Die Bahn benannte sieben konkrete Maßnahmen, die bis 2030 umgesetzt werden sollen. Bis 2030 saniere die DB InfraGo mehr als 4.000 hoch belastete Streckenkilometer von Grund auf - gebündelt in 40 Hochleistungskorridoren. Die circa 25.000 Streckenkilometer des Flächennetzes würden zudem schrittweise modernisiert, sodass sich der Zustand der Anlagen auch in der Fläche verbessere. Die Bahnhöfe will die Infrastrukturgesellschaft demnach "ganzheitlich zu attraktiven Zukunftsbahnhöfen entwickeln". Sie sollen laut dem Plan zu "Mobilitätsdrehscheiben" und "Visitenkarten" für Städte und Gemeinden werden.

Eine schnelle Kapazitätserweiterung und Leistungsfähigkeit im Bestandsnetz schaffe die DB InfraGo unter anderem mit zusätzlichen Überleitstellen, mehr Überholmöglichkeiten für Züge und zusätzlichen Signalen, um den Blockabstand zwischen den Zügen zu verringern. Bis 2030 will das Unternehmen laut den Angaben außerdem viele weitere Strecken digitalisieren und damit mehr Kapazität auf der bestehenden Infrastruktur schaffen. Dringend benötigte Serviceeinrichtungen für die Vor- und Nachbereitung von Zugfahrten, insbesondere Abstellgleise, baue die Gesellschaft neu und erweitere auch vorhandene Einrichtungen.
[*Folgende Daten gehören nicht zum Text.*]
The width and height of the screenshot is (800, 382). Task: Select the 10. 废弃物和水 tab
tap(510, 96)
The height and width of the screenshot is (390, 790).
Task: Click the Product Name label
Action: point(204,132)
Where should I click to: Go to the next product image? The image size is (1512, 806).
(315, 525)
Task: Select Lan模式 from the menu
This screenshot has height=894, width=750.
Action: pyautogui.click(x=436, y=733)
Durch Aus- und Neubau sowie Elektrifizierung von Strecken schaffe sie außerdem neue Kapazitäten, um den Deutschlandtakt Stück für Stück umzusetzen.

Bahnchef sieht Zeitenwende 

"Wir erleben die größte Zeitenwende für die Eisenbahn in Deutschland seit der Bahnreform", sagte der Vorstandsvorsitzende der Bahn, Richard Lutz. "Die Schieneninfrastruktur ist zu alt, zu störanfällig und an vielen Stellen jenseits der Belastungsgrenze." Die betrieblichen Auswirkungen für die Menschen und die Wirtschaft seien massiv. "Um diesen Abwärtstrend umzukehren, erneuern wir gemeinsam mit dem Bund sowohl Schienennetz als auch Bahnhöfe." Dies sei die entscheidende Voraussetzung, um die verkehrspolitischen Ziele zu erreichen und wieder mehr Qualität und Stabilität ins System zu bringen.
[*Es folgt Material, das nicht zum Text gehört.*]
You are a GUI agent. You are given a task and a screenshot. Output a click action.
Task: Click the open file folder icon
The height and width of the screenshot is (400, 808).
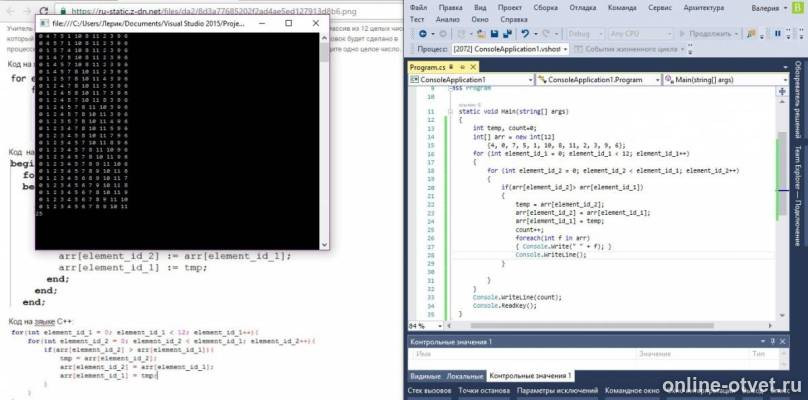(x=481, y=34)
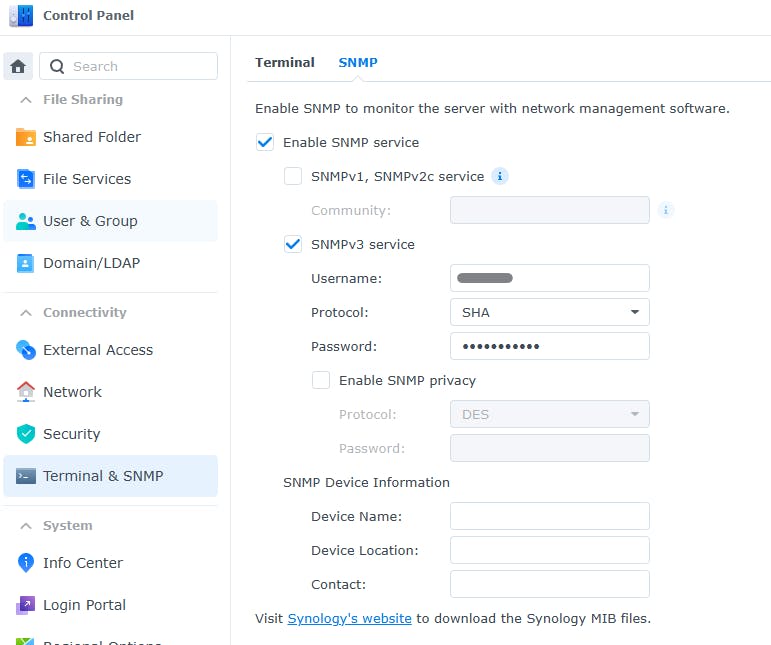Open Domain/LDAP settings
The image size is (771, 645).
tap(91, 263)
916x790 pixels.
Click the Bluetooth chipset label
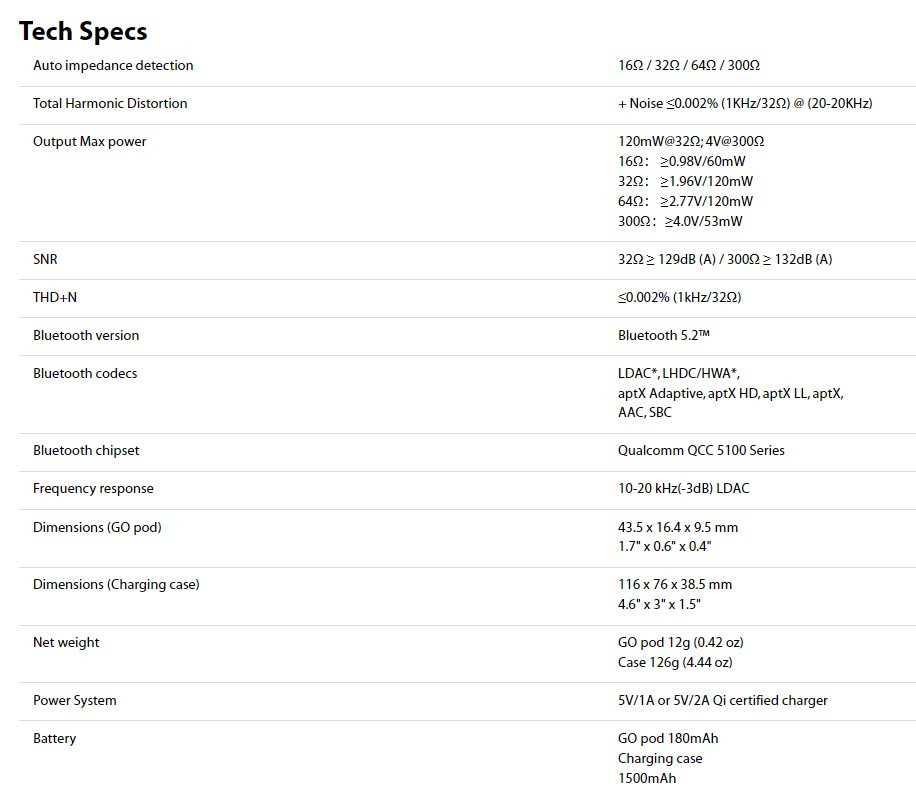[86, 451]
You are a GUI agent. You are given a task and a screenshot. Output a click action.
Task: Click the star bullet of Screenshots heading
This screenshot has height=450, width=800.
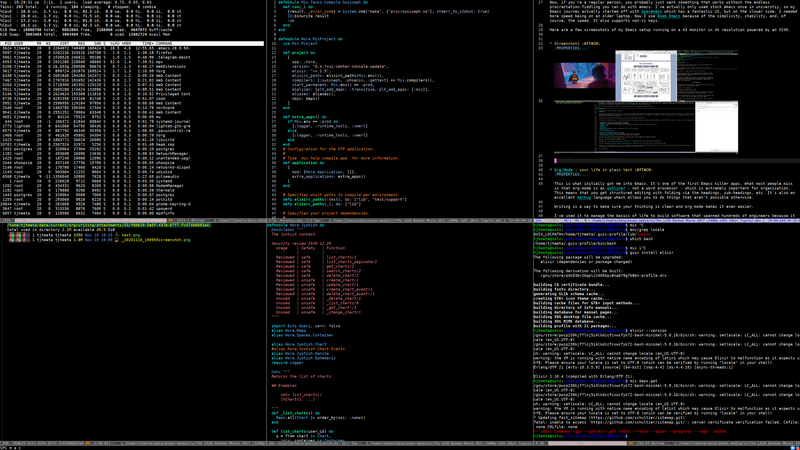coord(551,44)
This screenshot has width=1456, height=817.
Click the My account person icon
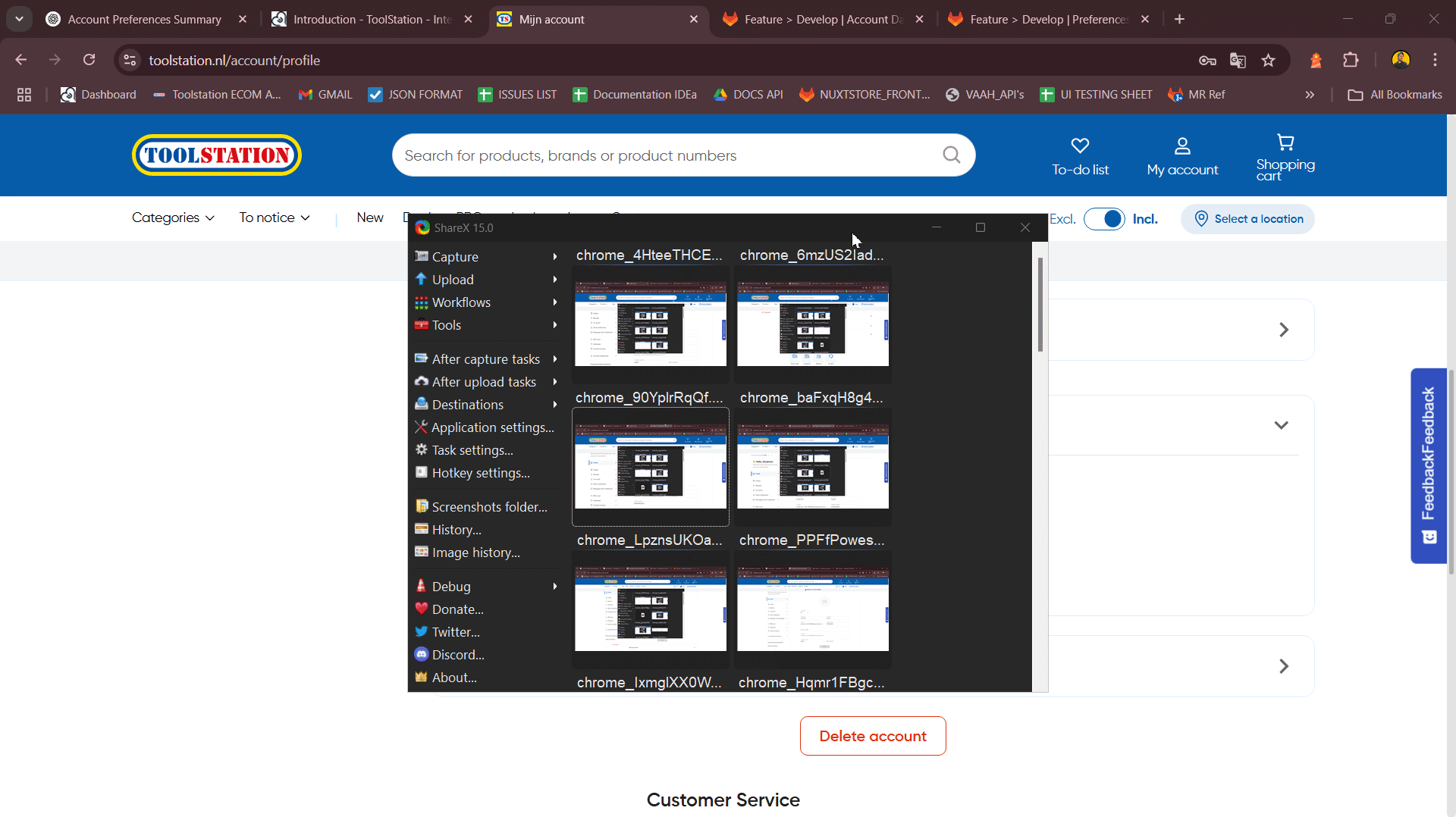tap(1182, 146)
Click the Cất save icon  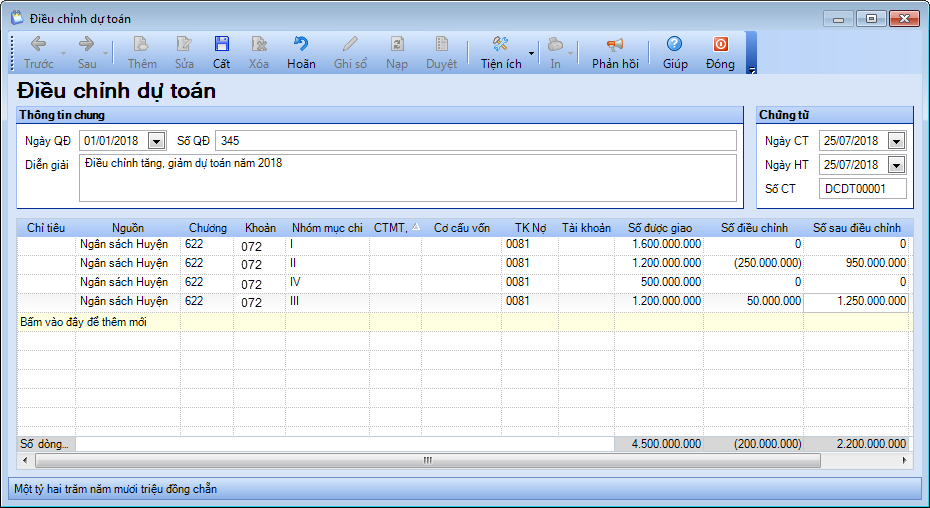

"Erstmals fließt nicht nur wesentlich mehr Geld, sondern dieses wird auch genau kontrolliert zum Einsatz gebracht", betonte Bundesverkehrsminister Volker Wissing (FDP). Die Gemeinwohlorientierung gebe dabei die Richtung vor. "Wir haben uns ehrgeizige Ziele gesetzt, weil wir die Situation sehr ernst nehmen", sagte er. Aufgabe sei es, "mit ehrgeizigen Plänen daran zu arbeiten, dass es schnell besser wird". Das Unternehmen ist gemeinwohlorientiert, das heißt, das gesellschaftliche Ziel und nicht die Maximierung des Gewinns soll im Vordergrund stehen.
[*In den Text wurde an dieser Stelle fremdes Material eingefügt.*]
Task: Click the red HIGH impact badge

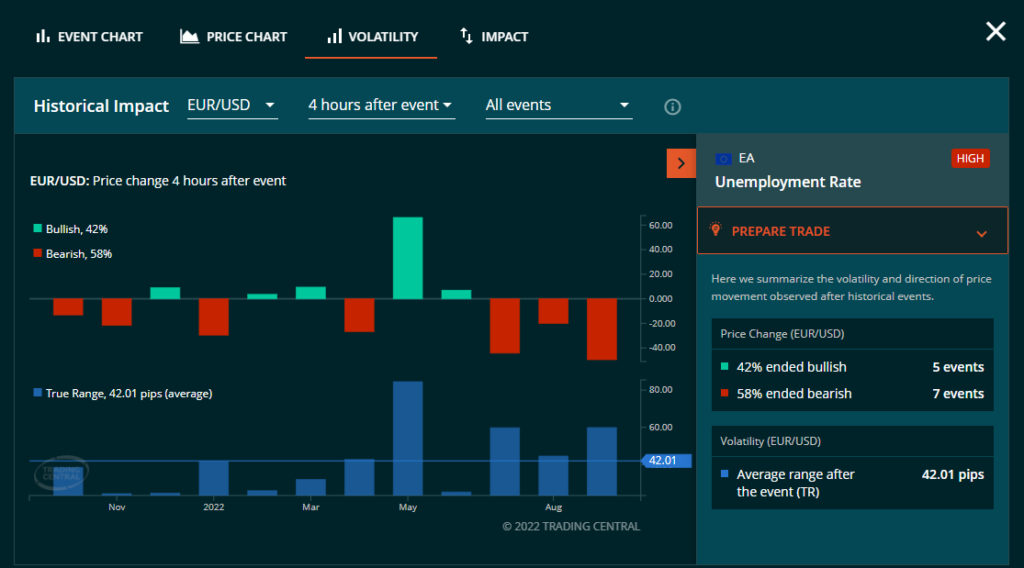Action: pos(969,158)
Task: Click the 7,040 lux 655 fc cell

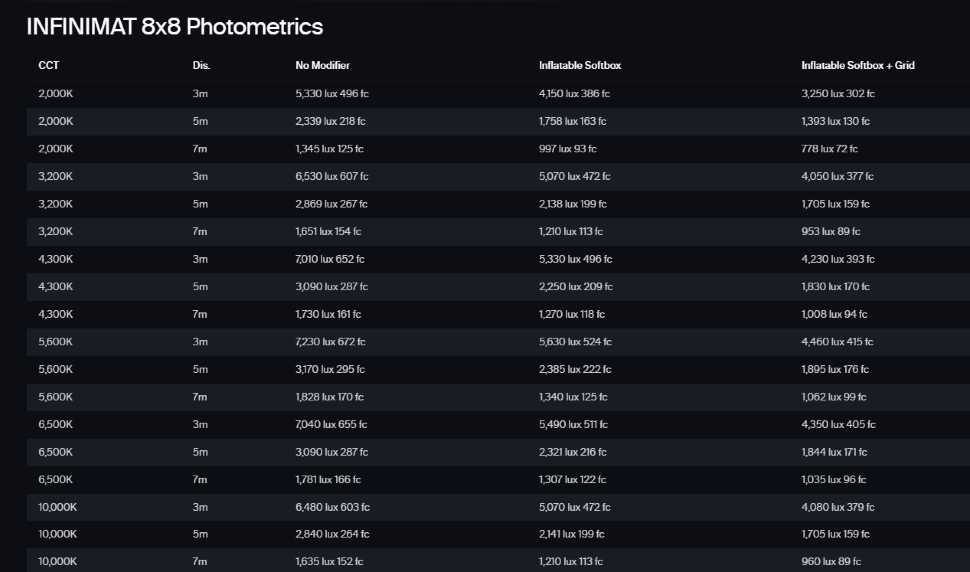Action: (x=331, y=424)
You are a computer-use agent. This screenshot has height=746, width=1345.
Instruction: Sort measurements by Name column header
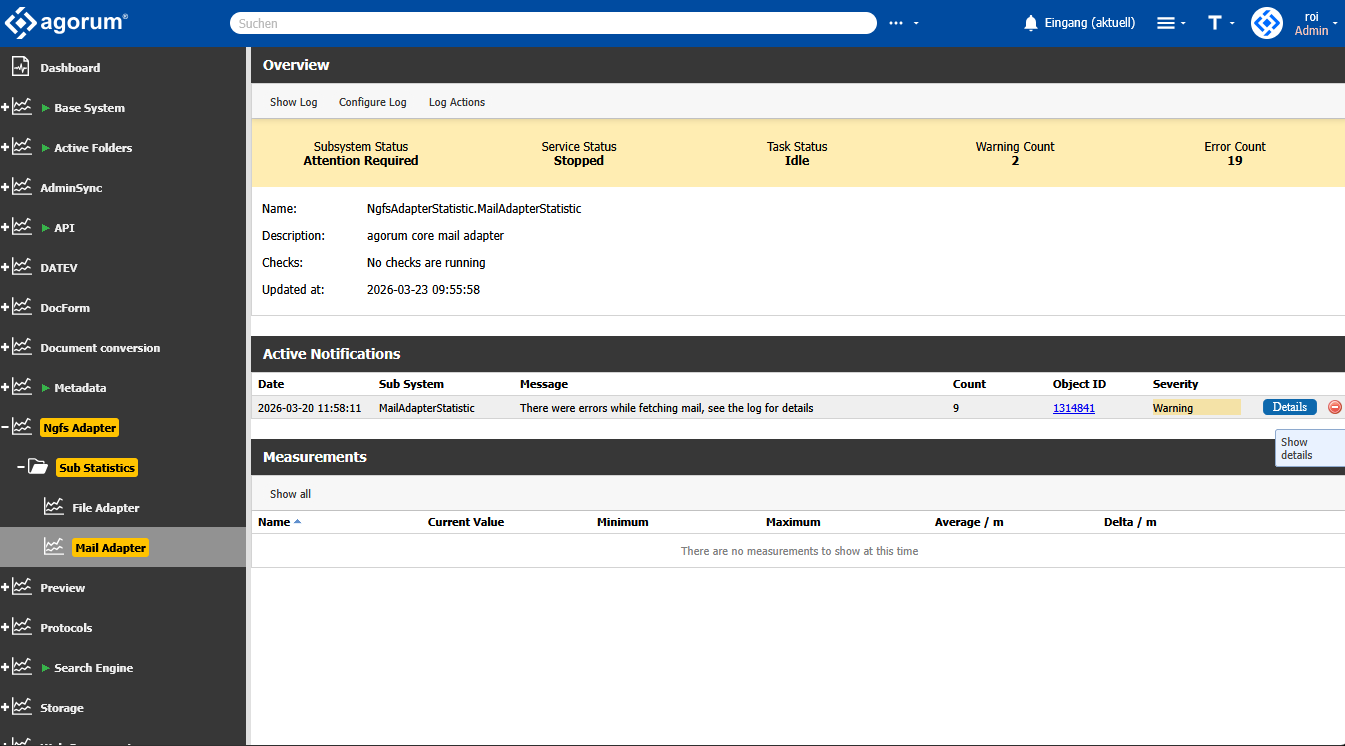pyautogui.click(x=274, y=522)
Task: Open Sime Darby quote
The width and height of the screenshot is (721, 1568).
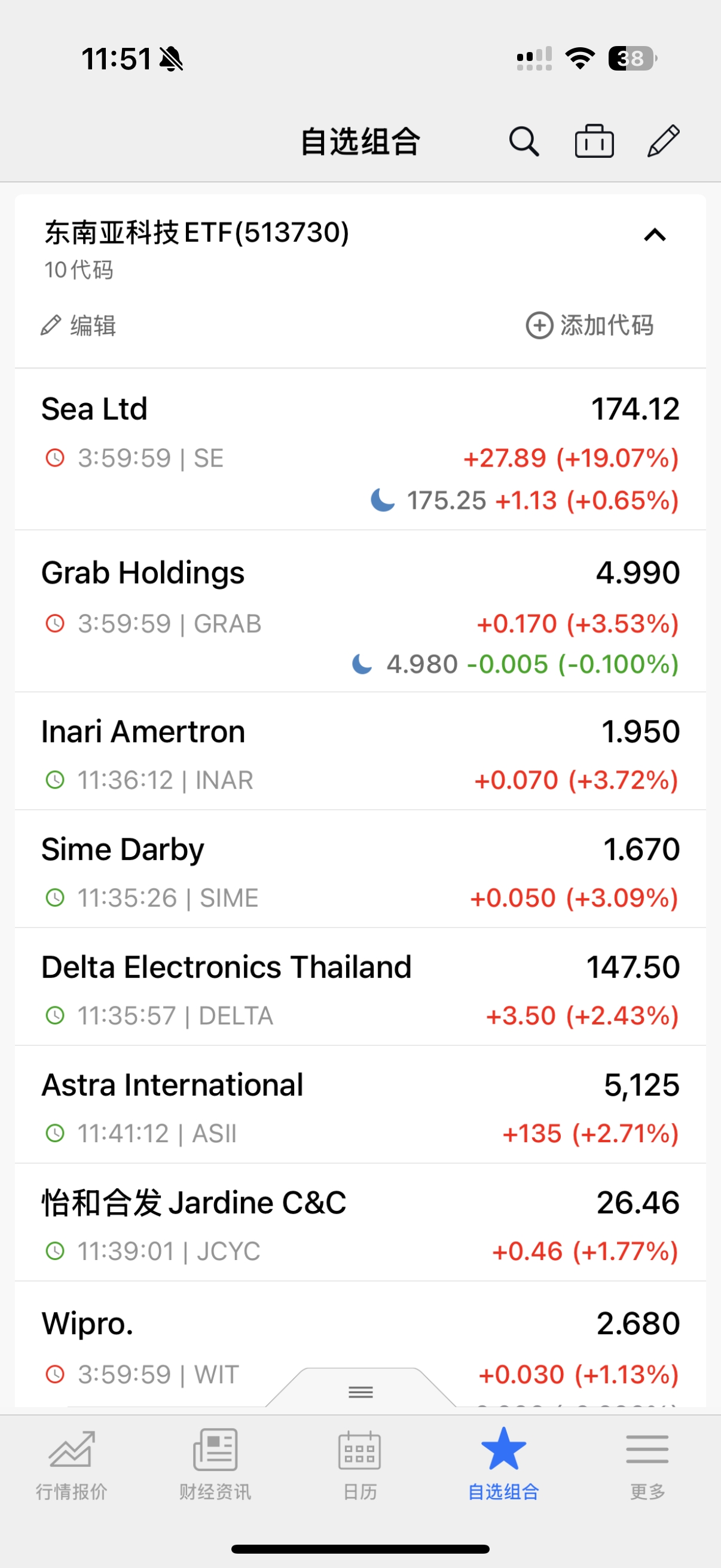Action: [360, 870]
Bereits am Morgen hatte sich Wissing in einem Interview zuversichtlich gezeigt, dass mit der Gesellschaft eine grundlegende Sanierung der maroden Eisenbahninfrastruktur gelingt. Innerhalb von fünf, sechs Monaten werde "alles herausgerissen", alles erneuert und modernste Technik eingebaut. "Dann wird es besser", so der Verkehrsminister im ZDF-Morgenmagazin. Danach werde man innerhalb kurzer Zeit einen störungsfreien Korridor haben. Die erste Korridorsanierung werde die Riedbahn zwischen Frankfurt und Mannheim sein, die von Mitte Juli bis vor dem Weihnachtsverkehr komplett gesperrt sein werde.

Gesellschaft hat über 60.000 Beschäftigte 

Die DB InfraGo bündelt seit dem Jahreswechsel die Aktivitäten des Bahn-Konzerns in den Bereichen Fahrweg und Bahnhöfe unter einem Dach. Das Unternehmen ist aus der Verschmelzung der beiden Infrastruktursparten des Konzerns, der DB Netz AG und der DB Station&Service AG, hervorgegangen. Mit mehr als 60.000 Beschäftigten ist die neue Gesellschaft laut den Angaben für das rund 33.400 Kilometer lange Streckennetz inklusive aller betriebsnotwendigen Anlagen und 5.400 Bahnhöfe verantwortlich.

In Verbindung mit ihrem Start will der Bund seine Steuerung der Infrastruktur stärken. Dafür wird laut den Angaben mit dem sogenannten Infraplan ein neues Steuerungsinstrument etabliert. Es bündele Ziele und Strategien für Schienennetz und Bahnhöfe und übersetze sie in ein konkretes Arbeitsprogramm für die Infrastruktursparte mit einem mehrjährigen Zeithorizont. Der Infraplan werde Kennzahlen und Ziele vorgeben und diese "jahresscharf operationalisieren". Er werde jährlich überprüft, angepasst und fortgeschrieben.